The performance of Serbia’s industrial sector in 2025 was shaped less by broad macroeconomic conditions and more by the operational disruption of a single strategic company. According to Makroekonomske analize i trendovi (MAT), difficulties at Naftna industrija Srbije (NIS) significantly undermined the results of the processing industry and exerted a measurable drag on overall industrial output. The assessment underscores how concentrated Serbia’s industrial base remains and how systemic risk can emerge from sectoral dependence.
NIS occupies a central position in Serbia’s industrial ecosystem. Beyond fuel refining, the company anchors petrochemicals, logistics, wholesale fuel distribution, and a range of industrial services. When refinery throughput declines, the impact cascades across transport, manufacturing, agriculture, and trade. MAT estimates indicate that reduced activity at NIS contributed materially to weaker industrial growth in 2025, amplifying the slowdown already visible in export-oriented manufacturing segments.
The disruption stemmed from supply uncertainty, regulatory constraints, and sanctions-related complications that constrained crude oil procurement and refinery operations.

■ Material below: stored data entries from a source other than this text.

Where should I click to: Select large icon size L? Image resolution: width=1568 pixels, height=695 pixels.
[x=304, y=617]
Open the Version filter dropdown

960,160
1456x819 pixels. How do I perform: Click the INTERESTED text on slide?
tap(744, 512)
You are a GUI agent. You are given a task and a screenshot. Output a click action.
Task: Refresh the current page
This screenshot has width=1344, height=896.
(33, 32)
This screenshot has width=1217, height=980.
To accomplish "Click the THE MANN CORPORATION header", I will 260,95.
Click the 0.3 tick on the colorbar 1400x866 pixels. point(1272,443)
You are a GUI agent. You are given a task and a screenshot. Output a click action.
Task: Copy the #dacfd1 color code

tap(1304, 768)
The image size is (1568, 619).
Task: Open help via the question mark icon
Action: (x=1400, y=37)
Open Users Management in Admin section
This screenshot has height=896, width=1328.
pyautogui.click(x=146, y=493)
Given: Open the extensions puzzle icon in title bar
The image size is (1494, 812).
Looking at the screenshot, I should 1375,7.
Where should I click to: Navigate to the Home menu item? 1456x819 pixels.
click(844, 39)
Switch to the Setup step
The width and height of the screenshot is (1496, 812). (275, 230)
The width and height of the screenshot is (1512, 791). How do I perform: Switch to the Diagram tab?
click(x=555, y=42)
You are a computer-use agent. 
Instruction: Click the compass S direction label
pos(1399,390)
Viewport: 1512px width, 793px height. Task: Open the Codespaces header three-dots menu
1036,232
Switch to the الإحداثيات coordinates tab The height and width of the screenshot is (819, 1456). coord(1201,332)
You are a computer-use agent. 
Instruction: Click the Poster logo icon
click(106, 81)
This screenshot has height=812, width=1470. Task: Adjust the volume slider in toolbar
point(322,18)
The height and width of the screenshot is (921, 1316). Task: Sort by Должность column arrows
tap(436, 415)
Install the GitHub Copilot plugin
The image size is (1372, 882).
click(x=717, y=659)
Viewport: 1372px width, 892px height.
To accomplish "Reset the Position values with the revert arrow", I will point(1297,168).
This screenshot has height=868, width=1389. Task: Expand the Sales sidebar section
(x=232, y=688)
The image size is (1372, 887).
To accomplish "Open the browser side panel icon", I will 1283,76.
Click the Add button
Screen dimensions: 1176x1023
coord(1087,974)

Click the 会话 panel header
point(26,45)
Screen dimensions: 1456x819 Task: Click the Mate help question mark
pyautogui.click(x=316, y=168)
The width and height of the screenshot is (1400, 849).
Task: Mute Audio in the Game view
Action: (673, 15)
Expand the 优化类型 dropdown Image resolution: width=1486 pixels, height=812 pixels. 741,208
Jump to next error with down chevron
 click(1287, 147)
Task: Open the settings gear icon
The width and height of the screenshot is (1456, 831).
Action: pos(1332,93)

While alternative supply routes were eventually secured, the interruption highlighted the vulnerability of Serbia’s energy-industrial nexus. Industrial production indices reflected this strain, with processing industries recording weaker growth than anticipated despite stable domestic demand.
The macroeconomic implications extend beyond short-term output. Energy security and industrial competitiveness are closely linked, and prolonged instability at NIS risks eroding Serbia’s attractiveness for industrial investment. Energy-intensive sectors such as metals, chemicals, construction materials, and food processing rely on predictable fuel supply and pricing. Any perception of instability raises risk premiums and discourages capacity expansion.
Fiscal implications also merit attention. NIS is a major taxpayer and dividend contributor. Reduced activity translates into lower excise, VAT, and profit tax inflows, placing additional pressure on public finances at a time when capital expenditure demands are rising. MAT’s analysis suggests that stabilizing NIS operations is not merely an energy issue but a macroeconomic priority.
Looking forward, the key challenge lies in diversification and resilience. Serbia’s industrial strategy remains overly reliant on a limited number of large anchors. While NIS will remain central, greater investment in alternative energy infrastructure, storage, and diversification of supply routes is essential to mitigate systemic risk. Without such measures, industrial performance will remain vulnerable to shocks originating in a single sector.